暗黙的リーダーシップ理論の因子構造(2004年):論文レビュー
こんにちは、原田です。
今回は、2004年の暗黙的リーダーシップ理論の因子構造に関する論文です。
下記論文の尺度を用いて検証されています。
今日の論文
Implicit Leadership Theories in Applied Settings: Factor Structure, Generalizability, and Stability Over Time
応用現場における暗黙的リーダーシップ理論:因子構造、一般化可能性、および時間を超えた安定性
Journal of Applied Psychology, 2004
Olga Epitropaki, Robin Martin
サマリ
この研究の目的は以下の3点に焦点を当てている
Offermannら(1994)による暗黙的リーダーシップ理論(ILTs)の尺度を複数の組織環境で検証し、短縮版を提供すること
ILTsが異なる従業員グループ間で一般化可能であるかを評価すること
ILTsが時間を経てどのように変化するかを評価すること
500名と439名の独立したサンプルを用い、6因子構造(感受性、知性、献身性、ダイナミズム、専制性、男性性)が組織環境におけるILTsを最もよく表現していると判断された
さらに、ILTsは時間を通じて一定の安定性を示したが、因子間の完全な不変性は部分的にしか確認されなかった
方法
サンプル1: イギリスの空港で500名のフルタイム従業員を対象にデータを収集。平均年齢39歳、平均勤続年数18.24年
サンプル2: 439名の従業員(製造業72%、サービス業28%)に郵送調査を実施。1年後に271名からの追跡データを収集
測定: Offermannらの41項目ILTs尺度を使用し、9段階評価で各特性がビジネスリーダーにどの程度当てはまるかを測定
わかったこと:
Offermannら(1994)による暗黙的リーダーシップ理論(ILTs)の尺度を複数の組織環境で検証し、短縮版を作成
元の41項目尺度を組織環境に適用し、データ分析を実施
因子構造:初期の8因子モデルを基に、6因子モデル(感受性、知性、献身性、ダイナミズム、専制性、男性性)に再構築
短縮化:実用性向上のため41項目から21項目へ簡略化し、心理測定的な信頼性と妥当性を確保
各因子の負荷量(factor loadings)は統計的に有意 (p < 0.001)

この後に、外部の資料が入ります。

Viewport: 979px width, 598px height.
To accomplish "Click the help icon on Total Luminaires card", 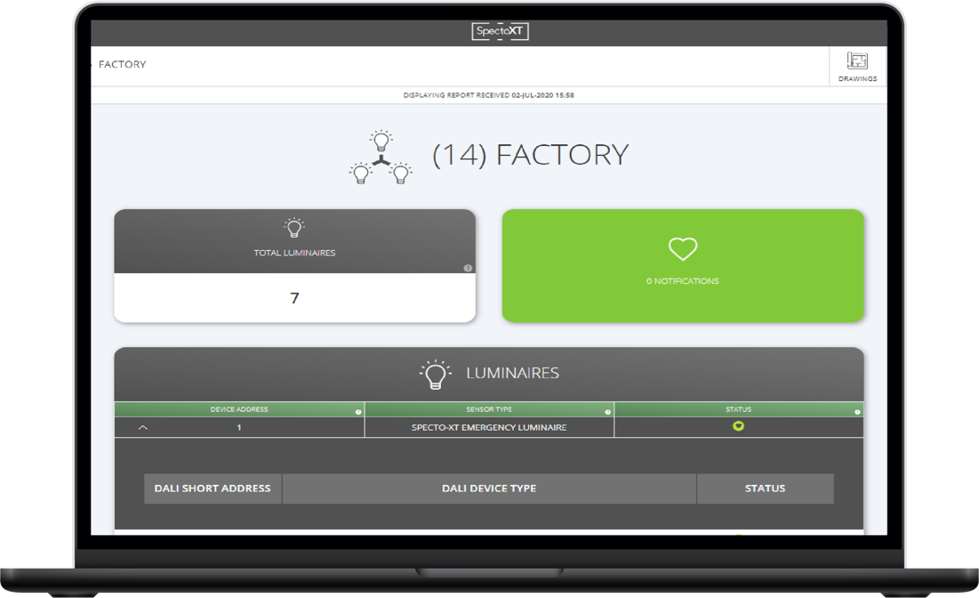I will coord(468,268).
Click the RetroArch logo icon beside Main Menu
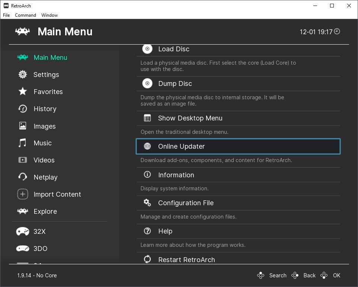Screen dimensions: 358x287 [22, 32]
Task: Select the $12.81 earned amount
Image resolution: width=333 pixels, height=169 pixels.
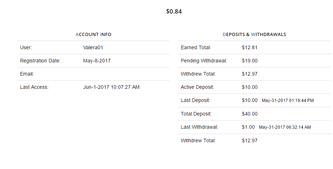Action: [x=249, y=47]
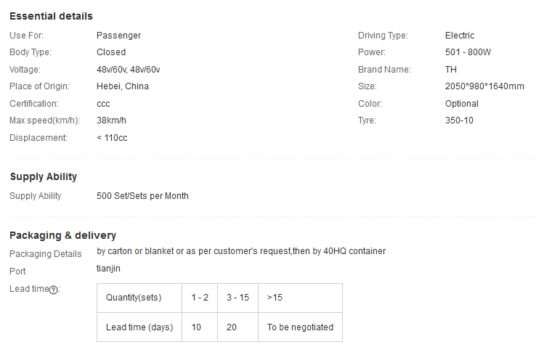The width and height of the screenshot is (536, 347).
Task: Click the Hebei, China origin value
Action: coord(122,86)
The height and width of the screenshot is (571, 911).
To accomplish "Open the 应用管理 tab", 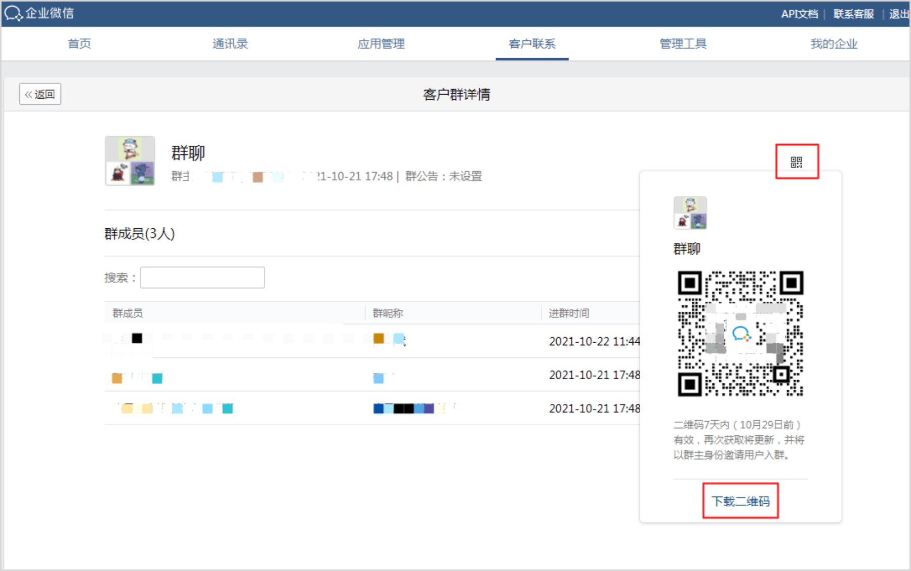I will (x=381, y=44).
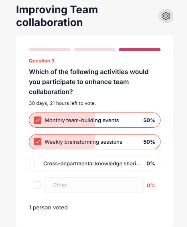Enable the checkbox beside the Other field
The height and width of the screenshot is (227, 187).
click(37, 185)
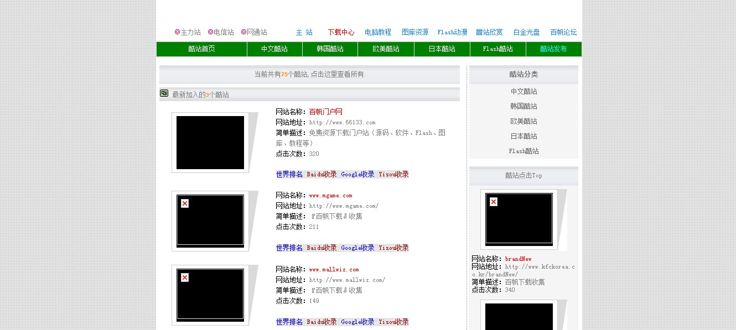The image size is (736, 330).
Task: Click the 网通站 mirror bullet icon
Action: 243,32
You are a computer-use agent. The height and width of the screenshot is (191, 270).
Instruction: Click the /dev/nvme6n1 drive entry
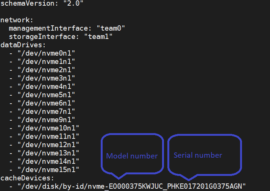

プロトタイプ(理想的なリーダー像)は以下の4因子で構成
Sensitivity, Intelligence, Dedication, Dynamismアンチプロトタイプ(避けたいリーダー像)は以下の2因子で構成
Tyranny, Masculinity
わかったこと②:ILTsが異なる従業員グループ間で一般化可能であるか
分析対象のグループ:
性別(男性 vs 女性)
年齢(若年層 vs 高年層)
勤続年数(短期 vs 長期)
職務階層(管理職 vs 非管理職)
業種(製造業 vs サービス業)
職場環境(現場職 vs 非現場職)
主要な結果:
ILTsの因子構造は全体的にグループ間で一貫性を示した
一部の特性に関して、性別や役職などの属性による統計的な有意差が認められた(例: 女性は感受性を、男性は専制性をより重視)
わかったこと③:ILTsが時間を経てどのように変化するか
期間: 1年間の追跡調査を実施
方法:
Gamma変化: 因子の再概念化や構造の変化を評価
Beta変化: 測定基準の再調整を評価
Alpha変化: ILTs特性レベルの変動を測定
結果:
Gamma変化とBeta変化は確認されず、因子構造は安定していた
Alpha変化(特性レベルの変動)は一部の因子で観察された
管理者の変更やリーダー経験がILTsの一部特性に影響を与える可能性を示唆
論文から得た学びと活用場面
時間の経過や環境要因に対する適応性が部分的に示唆される一方で、多くの特性は安定していることがわかりました。ILTsの理解を通じて、従業員のリーダーシップに対する期待と実際のリーダー行動との一致を向上させることができそうです。